[OPE-L:5695] Re: Re: Re: Re: Response to Fred - 1

From: nicola taylor (n.taylor@student.murdoch.edu.au)
Date: Wed May 30 2001 - 21:05:46 EDT


Fred, 
thanks again for taking up the discussion.  Of course, it is obvious -
given our different perspectives on the method of *Capital* and the
different meanings we attribute to the term 'abstract labour' - that we
will have different interpretations both of Marx's passage and of it's
place in his work as a whole.  

RE your objection to my use of the term 'concrete labour' to describe
'content': 

On Marx's duality of concrete-labour/abstract-labour I went to some lengths
(Jerry might even call it a megapost?) to lay out what I consider to be the
problems in Marx's derivation of abstract-labour from concrete-labour, and
I also presented the brief outline of a critique of
abstract-labour-embodied value theory.  As you know, many of the debates in
the 1980s turned on this question of whether abstract-labour is a
physiological substance embodied in commodities during production (a
technical value theory, cf de Vroey) or a social form assumed by concrete
private labour when useful objects are produced for exchange by independent
producers (a social value theory, cf de Vroey).  I argued in my original
posts to you that both readings are subject to the same critique, *to the
extent* that they retain an abstract-labour-embodied theory.  Firstly, a
measure of value in labour time requires a simplification to homogeneous
abstract-labour, irrespective of whether the pre-market entities are taken
to be hours of concrete-labour (as in the technical interpretation) or
unobservable/potential quantities of abstract-labour (as in the social
interpretation).  Secondly, the 'paradigm of production' implicit in *all*
concrete/abstract-labour-embodied theories militates against an adequate
theorisation of the interpenetration of moments of production and
circulation within the circuit of capital as a whole.

Data records »

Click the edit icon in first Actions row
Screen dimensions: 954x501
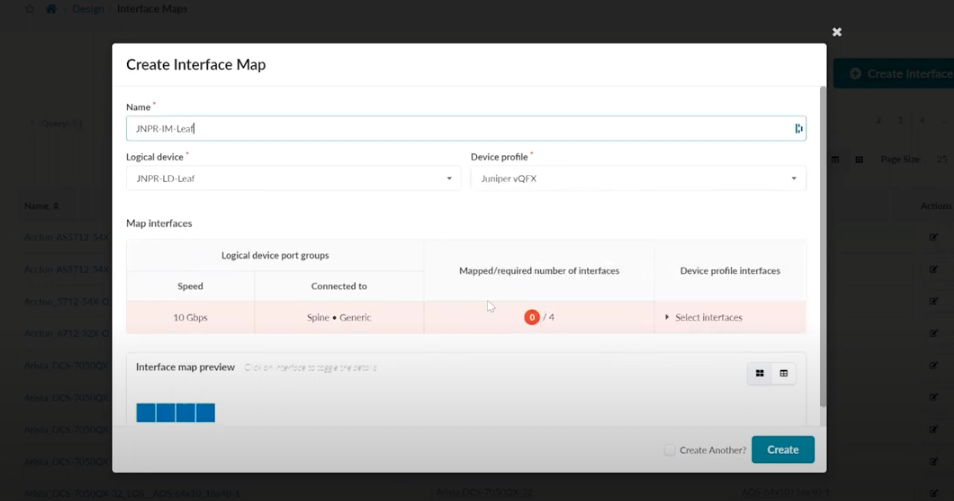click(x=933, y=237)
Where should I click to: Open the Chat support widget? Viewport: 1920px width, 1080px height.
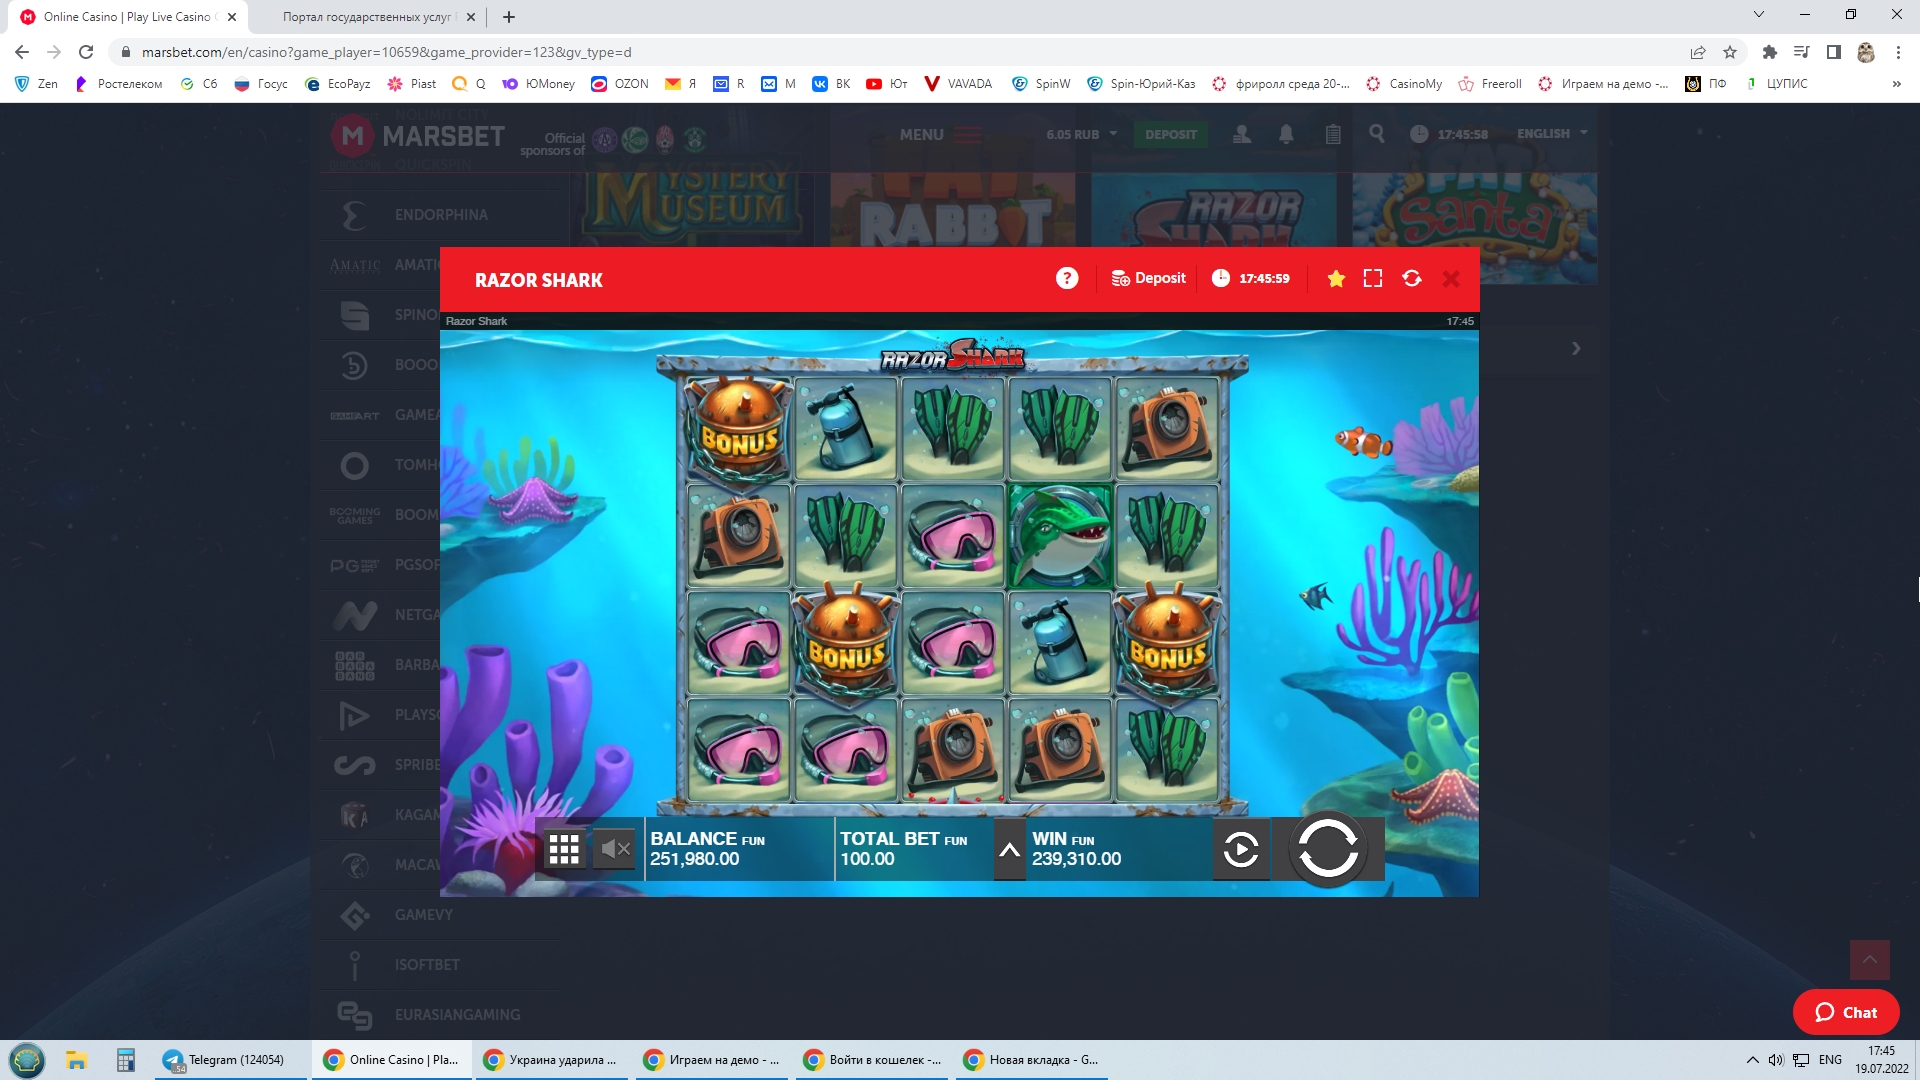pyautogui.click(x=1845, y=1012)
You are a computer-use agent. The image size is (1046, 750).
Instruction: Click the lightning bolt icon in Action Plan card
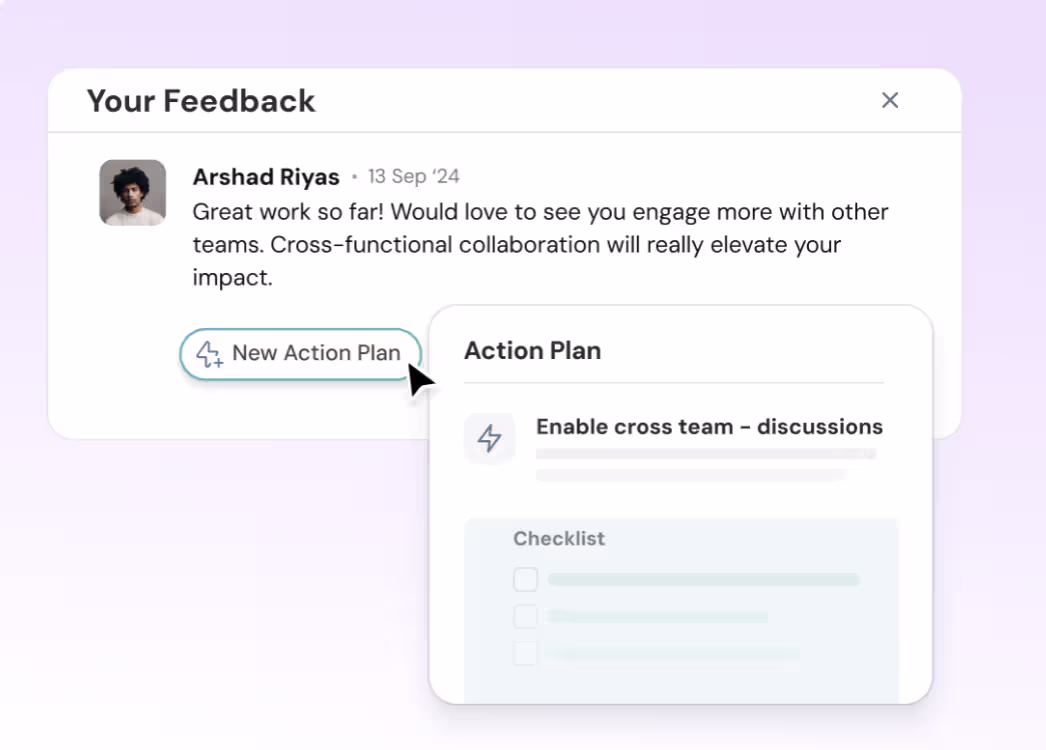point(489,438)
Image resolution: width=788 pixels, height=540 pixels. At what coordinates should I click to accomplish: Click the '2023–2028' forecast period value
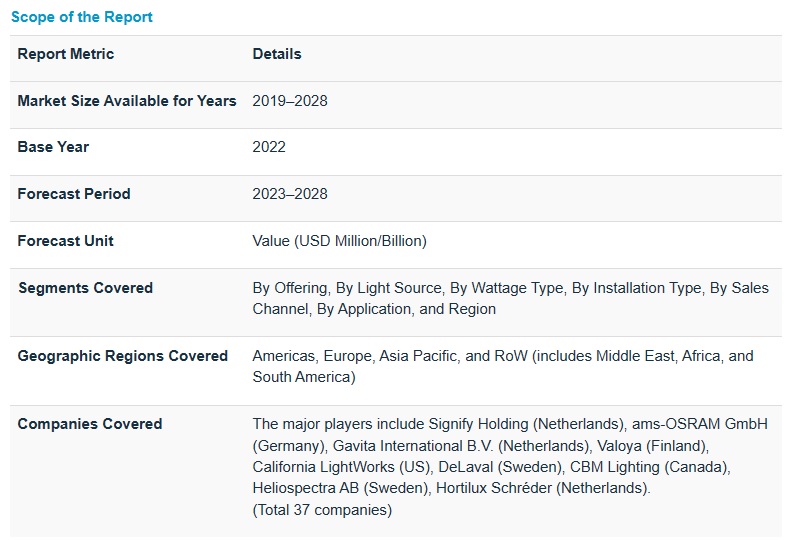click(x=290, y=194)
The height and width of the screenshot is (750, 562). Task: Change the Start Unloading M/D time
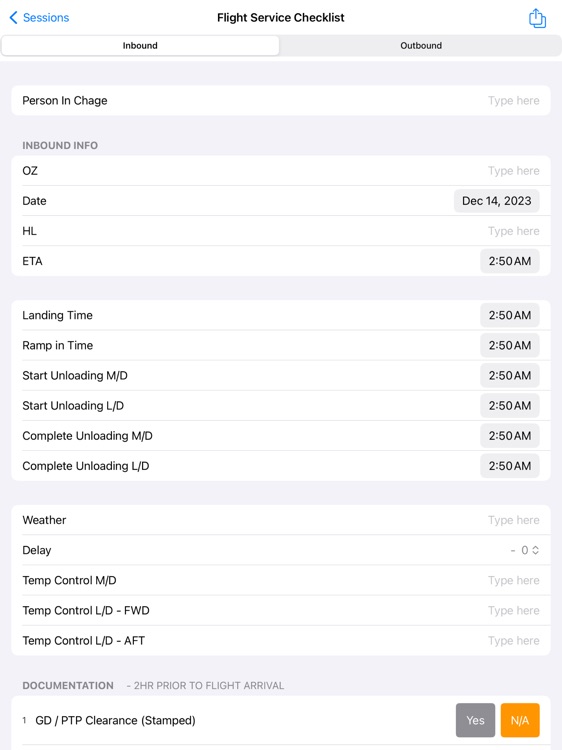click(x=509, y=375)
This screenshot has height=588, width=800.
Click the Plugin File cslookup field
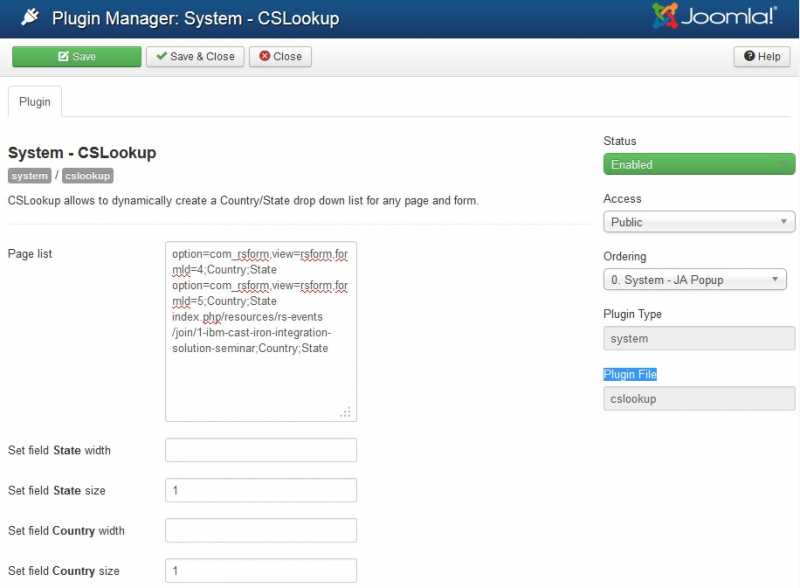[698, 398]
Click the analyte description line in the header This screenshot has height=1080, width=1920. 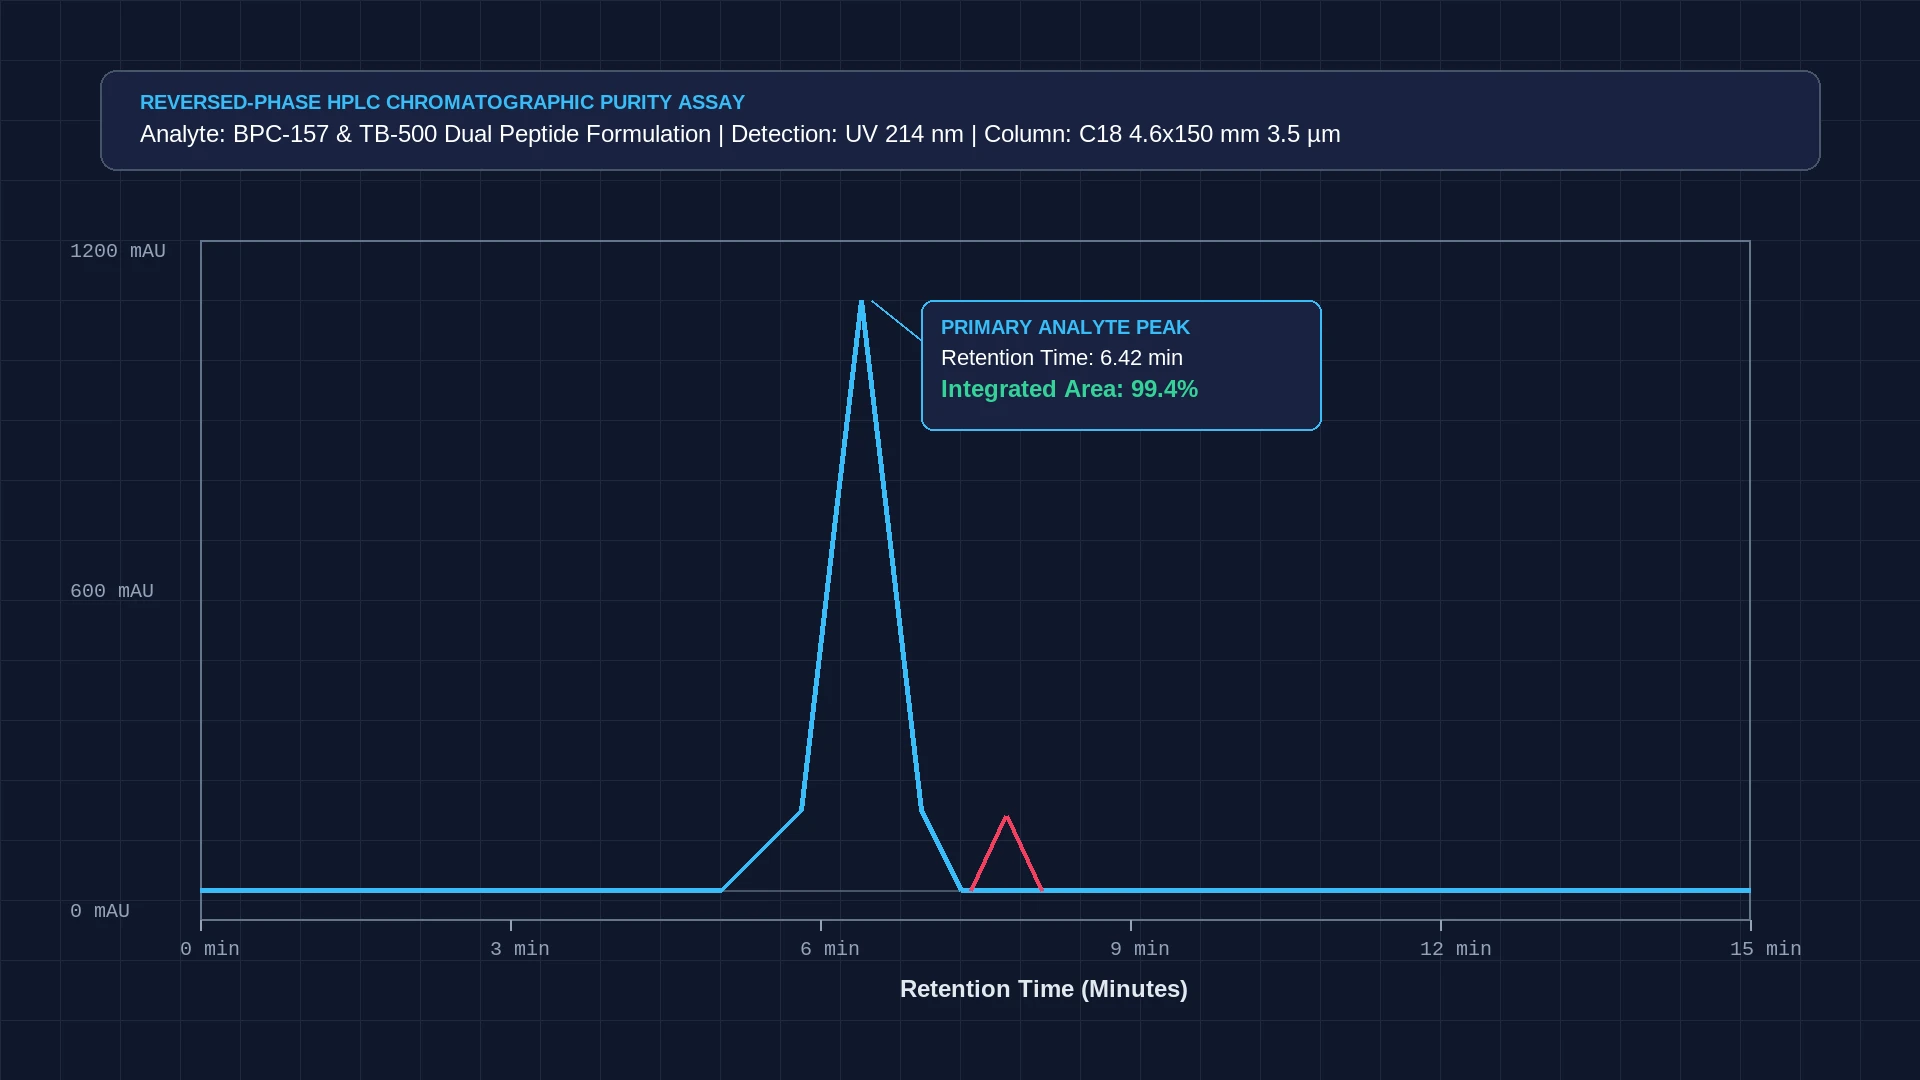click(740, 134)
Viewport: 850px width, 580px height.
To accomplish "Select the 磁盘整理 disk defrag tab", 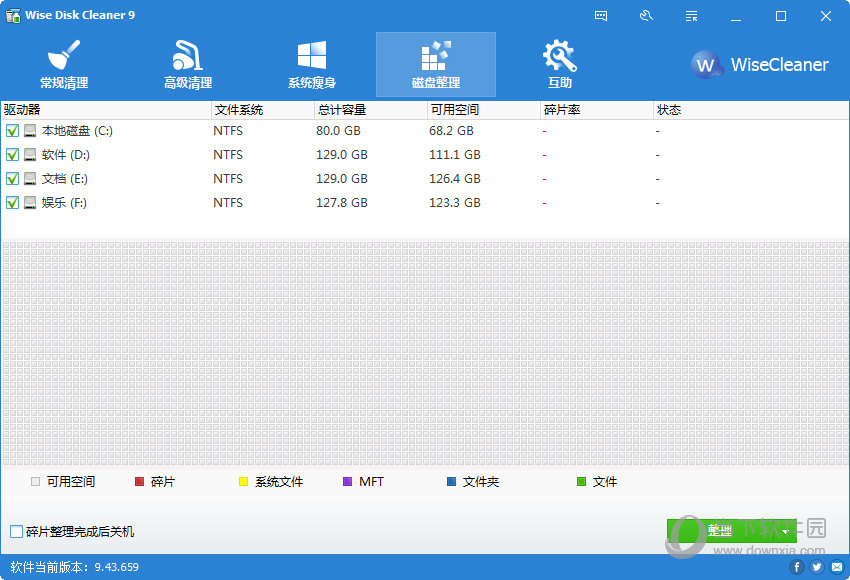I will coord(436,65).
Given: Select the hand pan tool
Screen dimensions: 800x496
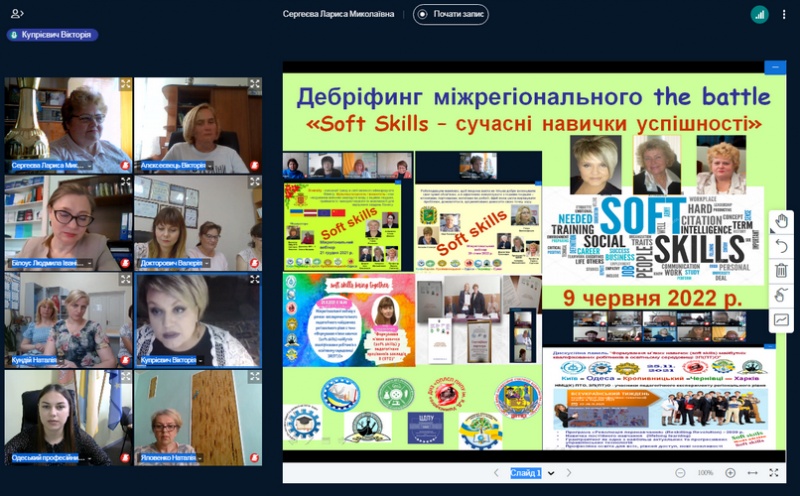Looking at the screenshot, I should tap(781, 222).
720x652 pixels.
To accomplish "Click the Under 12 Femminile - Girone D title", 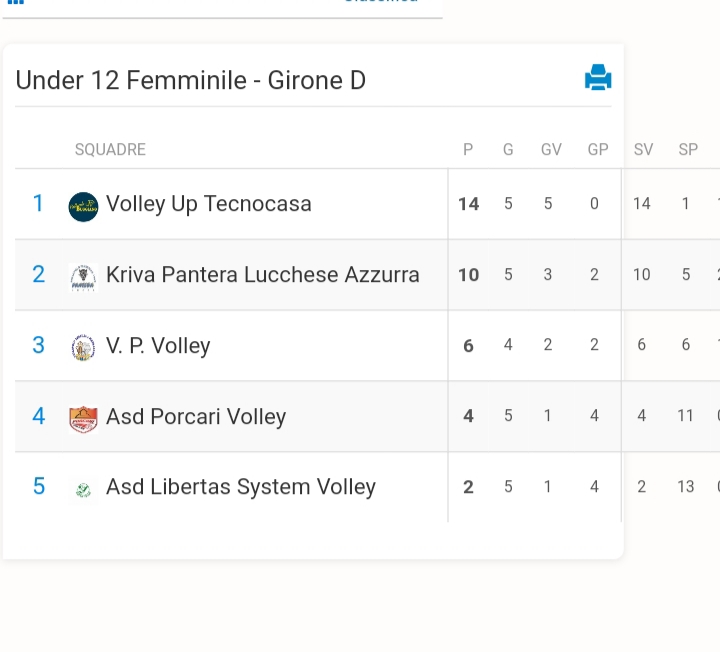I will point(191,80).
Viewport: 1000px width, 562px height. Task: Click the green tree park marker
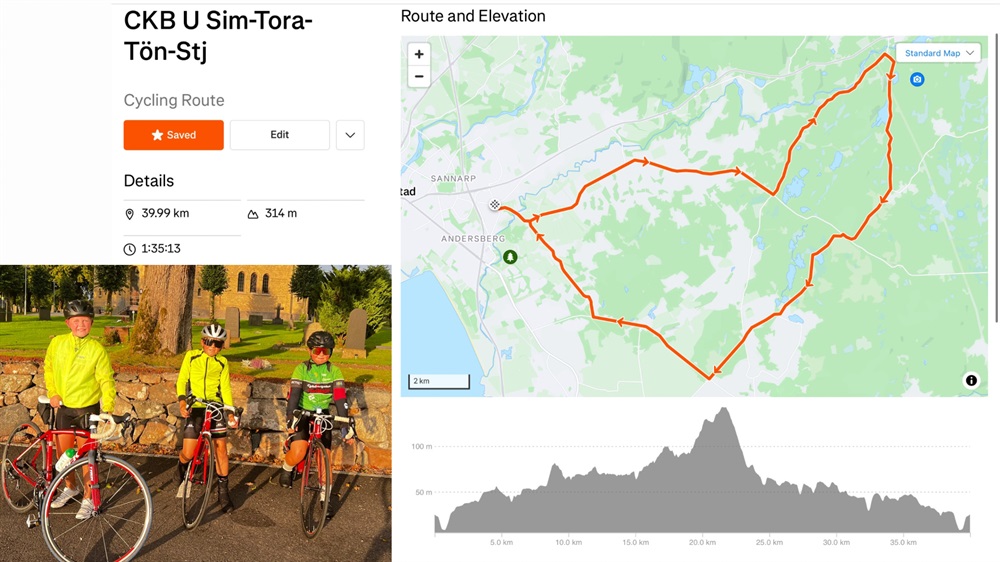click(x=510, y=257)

Problem to work on » List every term or phrase that the post encloses in single quotation marks. The data has no connection to the post.

Task output »
'abstract labour'
'concrete labour'
'content'
'paradigm of production'